%%

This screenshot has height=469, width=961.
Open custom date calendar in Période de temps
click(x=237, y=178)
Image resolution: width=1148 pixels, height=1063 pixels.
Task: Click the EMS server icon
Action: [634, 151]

%%

PROMPT:
Repeat back the data above, exact to the last character.

WRITTEN RESPONSE:
This screenshot has height=469, width=961.
Open custom date calendar in Période de temps
click(x=237, y=178)
Image resolution: width=1148 pixels, height=1063 pixels.
Task: Click the EMS server icon
Action: [634, 151]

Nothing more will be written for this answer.